Collected data
** START **
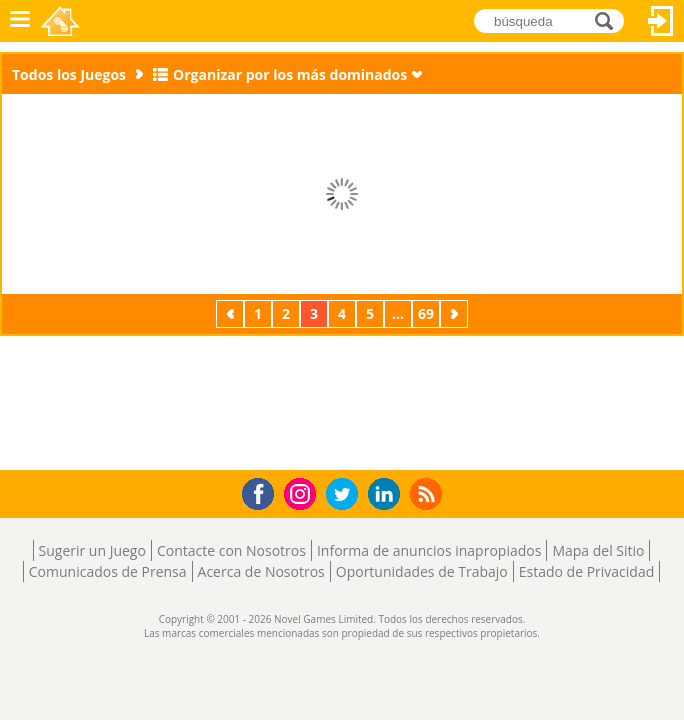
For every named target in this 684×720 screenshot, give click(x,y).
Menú (20, 21)
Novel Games (61, 21)
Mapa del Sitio (598, 550)
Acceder (661, 21)
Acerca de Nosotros (261, 571)
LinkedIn (387, 494)
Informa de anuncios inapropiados (429, 550)
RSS (428, 493)
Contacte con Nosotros (231, 550)
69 (426, 313)
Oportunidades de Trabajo (422, 571)
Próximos (456, 313)
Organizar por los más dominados (290, 74)
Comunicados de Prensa (108, 571)
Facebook (263, 491)
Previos (232, 313)
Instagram (303, 492)
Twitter (346, 495)
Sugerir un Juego (92, 550)
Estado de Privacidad (587, 571)
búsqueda (609, 20)
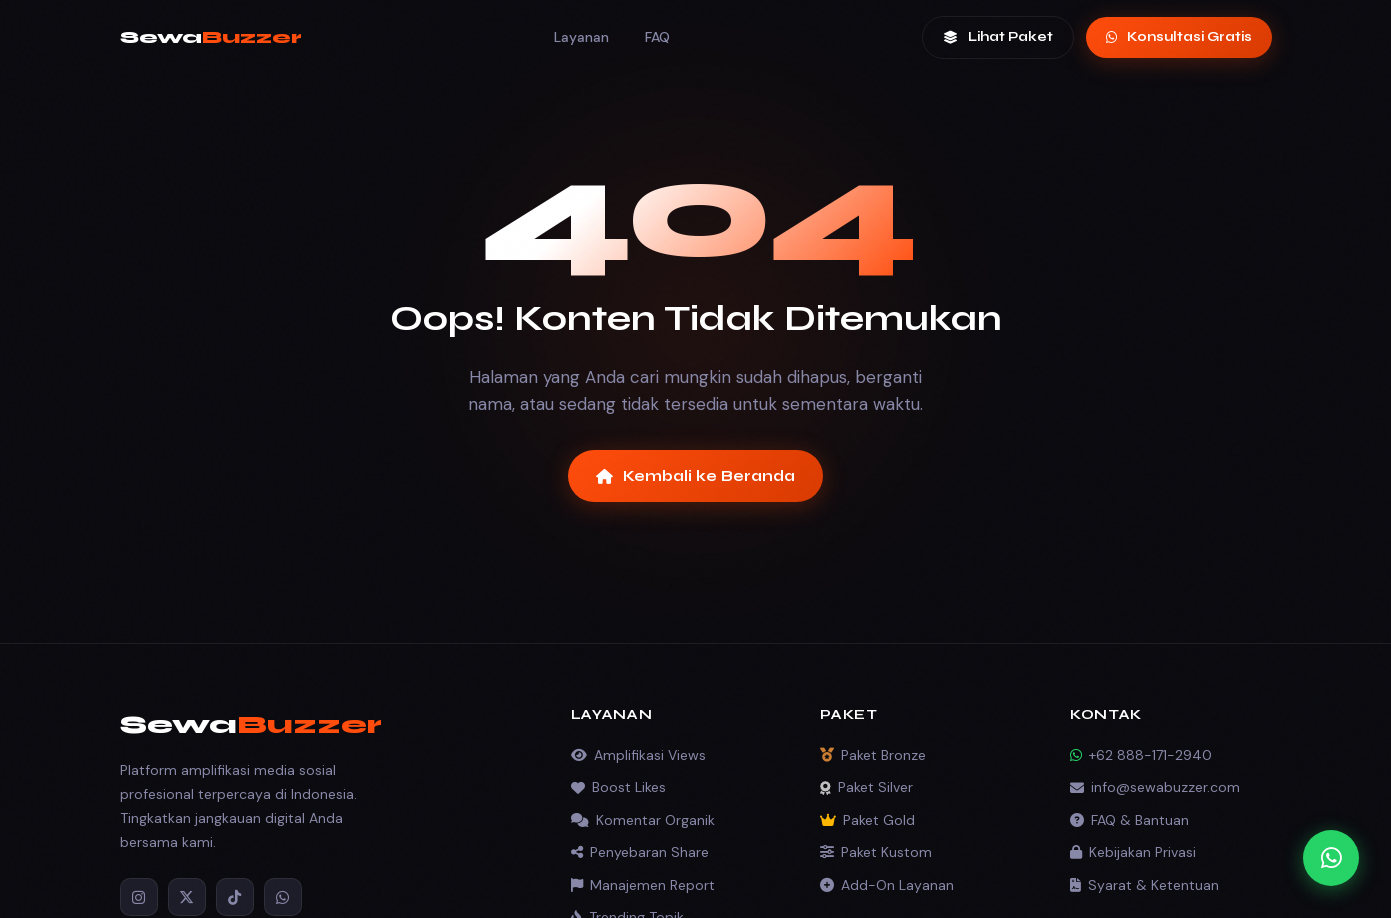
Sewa (211, 37)
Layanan (581, 37)
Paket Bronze (873, 755)
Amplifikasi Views (638, 755)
** END **
PROBLEM TO SOLVE =>
Please copy out every item above word for word, leaving the pictures out.

THE REPLY =>
For every named target in this 684×720 screenshot, give click(x,y).
Menú (20, 21)
Novel Games (61, 21)
Mapa del Sitio (598, 550)
Acceder (661, 21)
Acerca de Nosotros (261, 571)
LinkedIn (387, 494)
Informa de anuncios inapropiados (429, 550)
RSS (428, 493)
Contacte con Nosotros (231, 550)
69 (426, 313)
Oportunidades de Trabajo (422, 571)
Próximos (456, 313)
Organizar por los más dominados (290, 74)
Comunicados de Prensa (108, 571)
Facebook (263, 491)
Previos (232, 313)
Instagram (303, 492)
Twitter (346, 495)
Sugerir un Juego (92, 550)
Estado de Privacidad (587, 571)
búsqueda (609, 20)
Sewa (211, 37)
Layanan (581, 37)
Paket Bronze (873, 755)
Amplifikasi Views (638, 755)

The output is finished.